Secondly, the act classified only conflict vs. non-conflict minerals and then also only the usual suspects: tin, tantalum, tungsten and gold, while many more materials are producing negative effects (such as coals which again, contribute to the resources of the FARC). Sourcing is a complex process and general consensus was that companies should be motivated to do more. Guidelines exist for companies, most importantly the OECD due diligence guidelines that set out the principles of responsible supply chain management (Bas went to an OECD meeting in Paris last November) and the UN guiding principles on business and human rights. These are merely guiding principles, and therefore businesses can choose whether or not to adhere.
So, what’s next?
In the first place, there appeared to be a general agreement that the legislation should be wider in scope than only aiming at the DRC, that the initiative should draw lessons from the existing guidelines named above, aiming at the whole process of sourcing, and possibly even, that it should focus on other materials as well. And more so, some called for measures and incentives to be included to prevent the diversion of multinationals to other countries (as explained above).

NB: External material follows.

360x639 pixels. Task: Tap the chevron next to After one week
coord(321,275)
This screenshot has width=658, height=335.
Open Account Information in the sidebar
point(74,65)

But there’s more to it as the second panel illuminated. To really address the conflict itself, good governance should be taken into consideration while differentiating between local, national, and regional governance. In the Congo for example, many miners are ex-combatants that grew up in an environment where local governance was determined by local chiefs or militias, not by the national government at the capital Kinshasa. In this vision, local dialogues between miners, chiefs, and even local militias might be a starting point. What was clear, however, is that much more needs to be done than top-down legislation alone.
It is obvious that the issue of conflict minerals is not easy to solve and should be addressed by more interventions than legislation alone, while also keeping in mind that it might produce unintended consequences. BUT, the motivation at the European level and the large number of attending organizations (some organizations even had to be rejected as there was too little space!) demonstrated that there is a lot of willingness to develop a realistic and effective proposal.
To really make this a joint effort, a public consultation process has been initiated by the EU in which all organizations can give their input and advice. This consultation will close by the end of June and the input will be incorporated in proposal that will be ready around Christmas. Follow this link!
Reflecting on this initiative – we, of course, hope that many organizations, including local organizations from conflict areas, give their input so this legislation will become well-balanced and thought-through. But of course we are not only hoping! Fairphone will definitely provide input as well. As we have feet on both the NGO side as well as the company side, we can shed light on both stories and provide a real example to back up NGOs on how it can be done, but also shed a critical view on where the bottlenecks currently are.
For me, maybe it’s not really an identity crisis after all, but rather a pleasant benefit of working as a social enterprise. As a representative of Fairphone, I really look forward continuing to work in this policy area where an NGO mindset meets a mobile company.